I grew up in a working-class Tory household where political activity involved simply putting a cross in the ‘right’ square at election time. That changed when, in the late 50s, I met the young man who later became my husband – a Young Socialist who had just returned from an Aldermaston march. I loved the excitement of heated political discussions late into the night and the celebration of an occasional Labour victory.
Apolitical in my middle years
In my childrearing years, when Harold MacMillan was claiming, ‘We’ve never had it so good’, political activity wasn’t on my agenda. However, as I reached middle age, I looked on aghast as a political tsunami hit the UK: Margaret Thatcher and her neoliberal programme of privatisation.
Neoliberalism
Neoliberals, Margaret Thatcher in the UK and Ronald Reagan in the US, sold us the idea of free-market capitalism, that everything should be left to individual entrepreneurs who will create wealth which will trickle down to the general population.
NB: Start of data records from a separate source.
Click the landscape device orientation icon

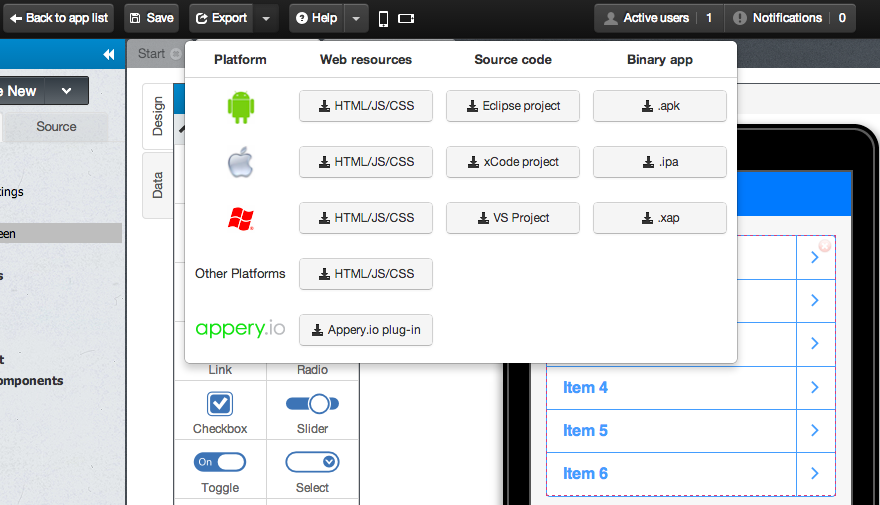tap(406, 18)
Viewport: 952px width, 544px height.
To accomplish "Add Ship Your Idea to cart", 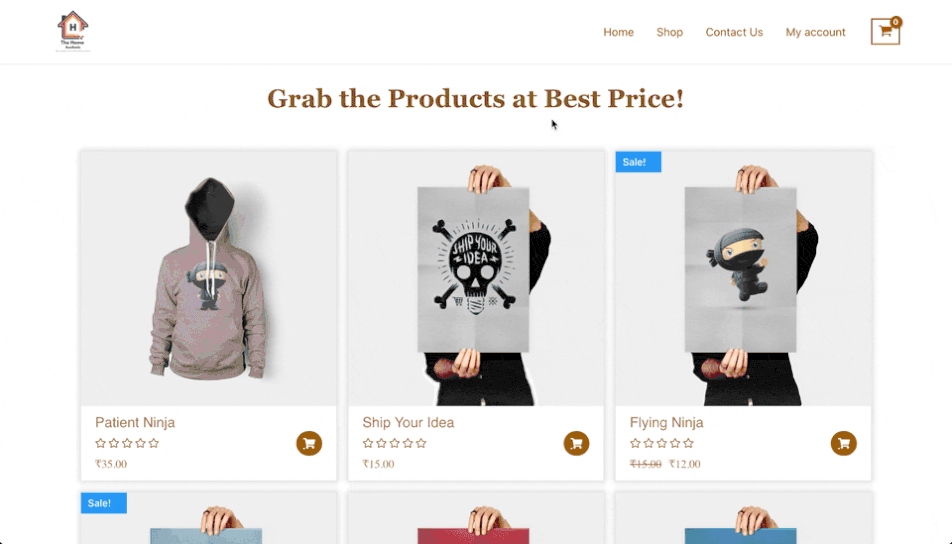I will [576, 443].
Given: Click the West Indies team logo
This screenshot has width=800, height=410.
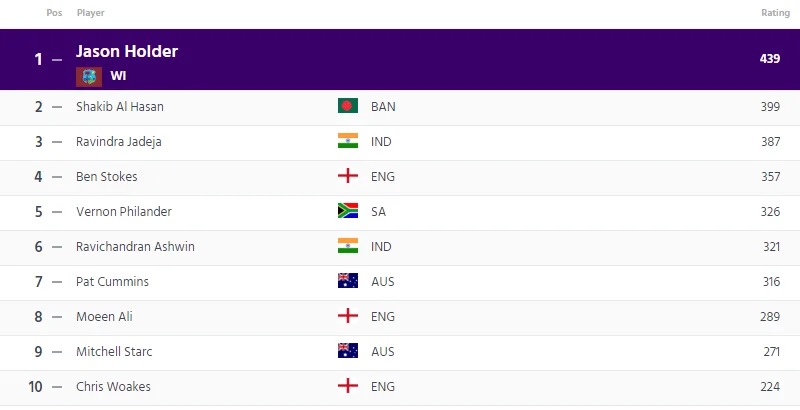Looking at the screenshot, I should [89, 76].
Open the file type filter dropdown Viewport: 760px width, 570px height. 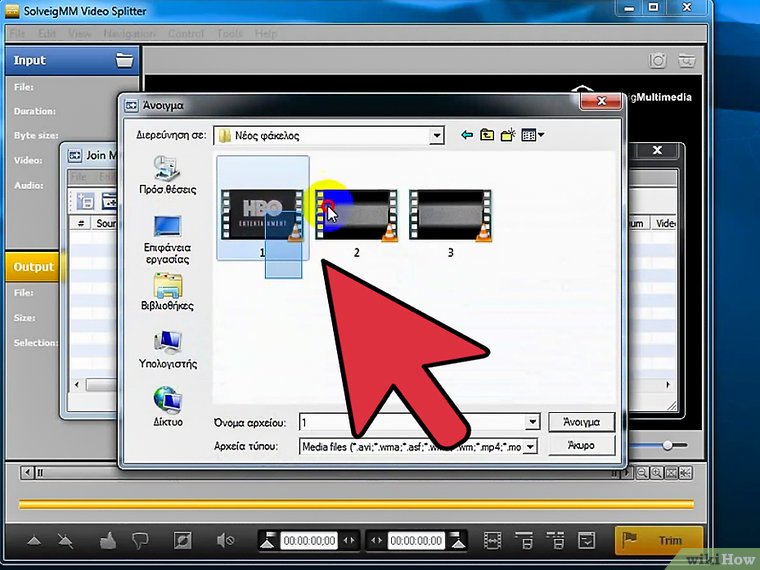531,447
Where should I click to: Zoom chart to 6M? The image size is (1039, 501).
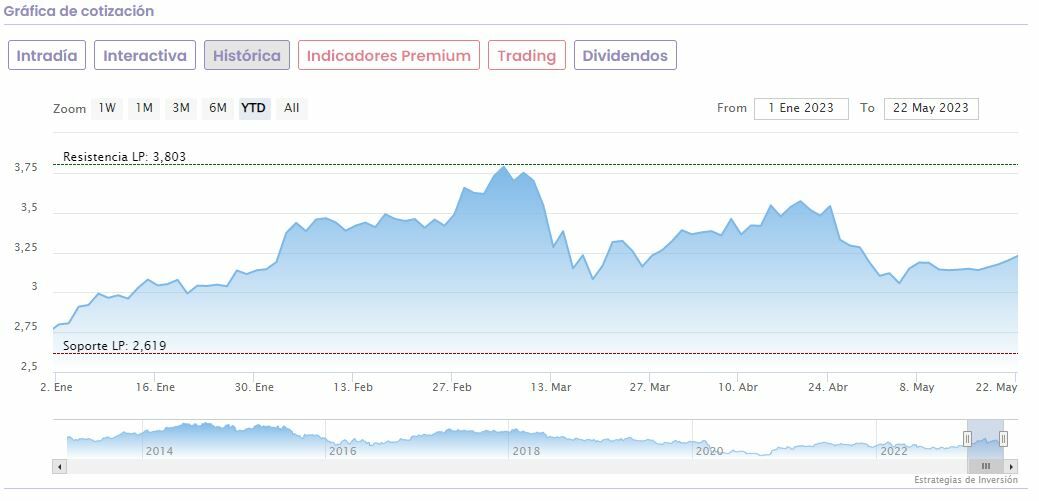point(217,108)
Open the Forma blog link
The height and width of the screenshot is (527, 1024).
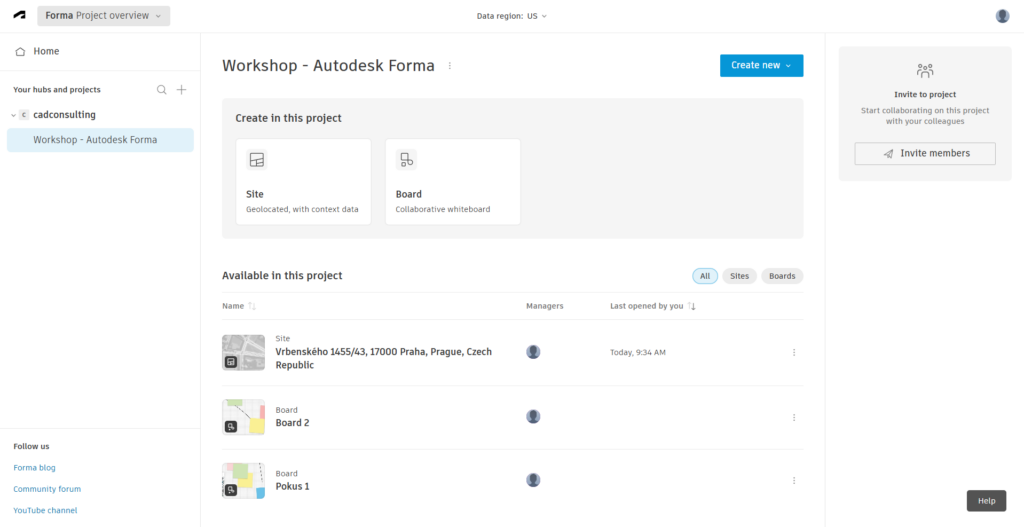point(34,467)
Many people see the absence of government interference or regulation as the best way of harnessing our energies, creativity and enterprise to deliver a good life for all. However, its critics see many of our modern-day ills as resulting from its emphasis on short term financial speculation, opposition to taxes and regulation, total disregard of the environment and its focus on profit instead of value for money.
Reasons for political activism
It was Thatcher’s legacy which drove me back into political activity in my later years because its promise that the UK would become a ‘home-owning, share-owning democracy’ had fallen far short of delivering for the whole population:
Privatisation
Many of our train, energy and water companies are now owned by overseas corporations and foreign governments, who make massive profits and whose interests and priorities often do not favour UK citizens.
Our water supply is in the hands of billionaires, banks and foreign governments. Recent headlines reported that Thames Water, the UK’s largest water and waste water company, was close to collapse and turning to the government for help. That’s alongside aggressive cost-cutting, huge dividend payments and underinvestment in the infrastructure.
Right to buy
Poor old ‘Sid’, the ordinary working man to whom Thatcher offered so much, didn’t do too well when it comes to home-ownership either. By 2023, almost half of the former Council houses were in the hands of private landlords who must be feeling pretty chuffed as they anticipate even more profits to be made now that the government has promised to extend the Right to Buy scheme to Housing Associations.

The trickle down lie
In 2022, official figures recorded more than 3,000 sleeping rough in England on a single night and more than 4m children living in poverty.
Thatcher’s privatisation has become a cash cow for the wealthy. It is undermining our democracy: billionaire-owned mainstream media tells us largely what to think; property developers and fossil fuel tycoons, donors to the governing Conservative Party, expect a return on their money.
Global heating
As I approached my eighties, the king of all worries hit me. Scientists almost unanimously warn us that unless we bring about change very urgently my children and grandchildren, your children and grandchildren will not have a future.
Planet Earth will become too hot to sustain human life. We, as a species, will become extinct!
Why is the government not responding?
I believe that change isn’t happening for a variety of reasons:
- Wealthy interests are working hard to maintain the status quo.
- Our primitive human psyche is wired to see danger close at hand but is less tuned into dangers far away.
- Since ancient times, fear has been used as a weapon of control. Modern day mass media, largely owned by those with a financial interest in ‘business as usual’, constantly feed us the bleakest of stories which tend to make us to feel powerless.
- In his book, The New Climate War, Michael Mann describes how fossil fuel magnates have given up on global warming denial and are now spreading ‘an array of powerful Ds: Disinformation, deceit, divisiveness, deflection, delay, despair-mongering and doomism.’
We can achieve a sustainable future
Environmental groups have had many much-needed successes but have not brought about the systemic change which we need if humanity is to have a future on planet Earth. To bring us to a sustainable future we need action on many fronts:
In my locality I’ve been involved in the Friends of the Earth Greening the Streets campaign and I’ve launched my own ‘Keep your front garden wildlife friendly campaign’.
And, in my eighty-third year, I joined in Extinction Rebellion’s BIG ONE which was attended by more than 60,000 people in London earlier this year and I’m regularly taking to the streets in protest, sharing my views on social media and writing many a letter to the papers.
Many activists and writers see Active Hope as an essential step towards taking the action which will take us to a sustainable future. I find hope from the people I meet at protests and with whom I’m in contact on social media. In spite of the gloom and doom spread by mainstream media, I’ve found that there is a worldwide groundswell of protest and action demanding change. Fortunately, there are many success stories to be told!